### Written instruction
Count the lines in the records below that contain the string "computer", matching case exactly, and reply with that number alone.
[Start]
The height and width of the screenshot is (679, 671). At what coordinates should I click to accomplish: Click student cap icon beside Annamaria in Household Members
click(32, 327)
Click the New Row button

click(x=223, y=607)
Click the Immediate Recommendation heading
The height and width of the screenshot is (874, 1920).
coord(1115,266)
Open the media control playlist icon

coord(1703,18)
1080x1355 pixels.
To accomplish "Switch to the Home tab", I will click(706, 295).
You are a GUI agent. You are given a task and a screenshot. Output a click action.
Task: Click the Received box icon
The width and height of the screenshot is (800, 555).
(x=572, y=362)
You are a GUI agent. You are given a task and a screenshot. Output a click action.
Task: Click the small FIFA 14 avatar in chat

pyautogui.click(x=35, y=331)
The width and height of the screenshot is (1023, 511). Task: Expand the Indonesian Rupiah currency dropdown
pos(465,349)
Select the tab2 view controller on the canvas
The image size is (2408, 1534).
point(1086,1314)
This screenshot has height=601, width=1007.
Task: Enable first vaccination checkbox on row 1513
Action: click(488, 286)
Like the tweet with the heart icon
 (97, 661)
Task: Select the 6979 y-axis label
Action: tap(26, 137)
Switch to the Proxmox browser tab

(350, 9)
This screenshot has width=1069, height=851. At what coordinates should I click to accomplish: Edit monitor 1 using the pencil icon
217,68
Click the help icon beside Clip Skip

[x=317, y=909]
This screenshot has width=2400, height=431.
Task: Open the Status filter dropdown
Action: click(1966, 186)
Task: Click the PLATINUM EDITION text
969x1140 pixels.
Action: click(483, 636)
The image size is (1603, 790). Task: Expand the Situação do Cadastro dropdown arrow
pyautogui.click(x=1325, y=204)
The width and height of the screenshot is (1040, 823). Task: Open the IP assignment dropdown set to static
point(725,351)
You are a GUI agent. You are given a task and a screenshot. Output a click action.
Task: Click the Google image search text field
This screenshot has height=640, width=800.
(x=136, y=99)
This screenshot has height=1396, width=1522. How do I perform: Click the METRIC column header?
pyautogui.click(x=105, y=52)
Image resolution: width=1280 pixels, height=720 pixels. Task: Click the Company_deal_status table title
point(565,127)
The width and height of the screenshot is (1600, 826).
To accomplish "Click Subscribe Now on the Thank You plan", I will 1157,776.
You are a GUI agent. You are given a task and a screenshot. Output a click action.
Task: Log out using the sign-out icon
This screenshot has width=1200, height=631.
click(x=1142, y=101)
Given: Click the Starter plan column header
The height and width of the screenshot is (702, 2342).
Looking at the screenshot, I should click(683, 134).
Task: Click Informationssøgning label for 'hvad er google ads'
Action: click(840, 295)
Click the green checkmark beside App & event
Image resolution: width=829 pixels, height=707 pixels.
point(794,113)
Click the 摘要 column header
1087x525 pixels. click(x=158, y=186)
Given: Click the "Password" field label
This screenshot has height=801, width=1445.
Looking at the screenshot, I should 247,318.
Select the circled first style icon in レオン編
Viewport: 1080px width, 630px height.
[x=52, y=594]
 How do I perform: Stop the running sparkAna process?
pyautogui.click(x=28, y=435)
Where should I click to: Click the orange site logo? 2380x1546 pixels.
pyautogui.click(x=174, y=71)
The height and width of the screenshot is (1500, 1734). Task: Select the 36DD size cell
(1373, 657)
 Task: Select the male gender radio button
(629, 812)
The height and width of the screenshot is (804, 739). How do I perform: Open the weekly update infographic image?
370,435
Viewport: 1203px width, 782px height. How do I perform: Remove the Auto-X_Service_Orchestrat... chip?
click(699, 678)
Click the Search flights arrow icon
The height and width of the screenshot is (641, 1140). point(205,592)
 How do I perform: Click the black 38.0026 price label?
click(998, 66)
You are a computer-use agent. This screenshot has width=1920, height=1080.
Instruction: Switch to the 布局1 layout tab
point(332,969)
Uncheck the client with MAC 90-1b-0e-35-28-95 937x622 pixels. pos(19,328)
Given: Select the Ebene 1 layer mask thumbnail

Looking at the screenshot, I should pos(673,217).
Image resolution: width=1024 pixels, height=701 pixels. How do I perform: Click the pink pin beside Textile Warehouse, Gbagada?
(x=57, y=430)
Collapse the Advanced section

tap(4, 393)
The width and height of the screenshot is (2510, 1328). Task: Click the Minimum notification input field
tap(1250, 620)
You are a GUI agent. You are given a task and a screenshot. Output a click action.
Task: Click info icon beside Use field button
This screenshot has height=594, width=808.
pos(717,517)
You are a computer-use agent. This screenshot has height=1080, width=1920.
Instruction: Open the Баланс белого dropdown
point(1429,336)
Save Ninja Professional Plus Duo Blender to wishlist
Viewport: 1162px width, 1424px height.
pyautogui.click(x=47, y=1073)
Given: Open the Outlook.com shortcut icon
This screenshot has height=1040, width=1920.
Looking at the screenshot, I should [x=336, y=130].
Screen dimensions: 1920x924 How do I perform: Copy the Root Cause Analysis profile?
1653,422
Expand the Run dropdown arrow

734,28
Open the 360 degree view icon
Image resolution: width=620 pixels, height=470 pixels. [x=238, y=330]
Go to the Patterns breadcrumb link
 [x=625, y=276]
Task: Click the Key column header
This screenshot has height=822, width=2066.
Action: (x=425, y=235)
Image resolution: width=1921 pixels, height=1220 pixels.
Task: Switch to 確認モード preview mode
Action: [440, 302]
[End]
### The answer
2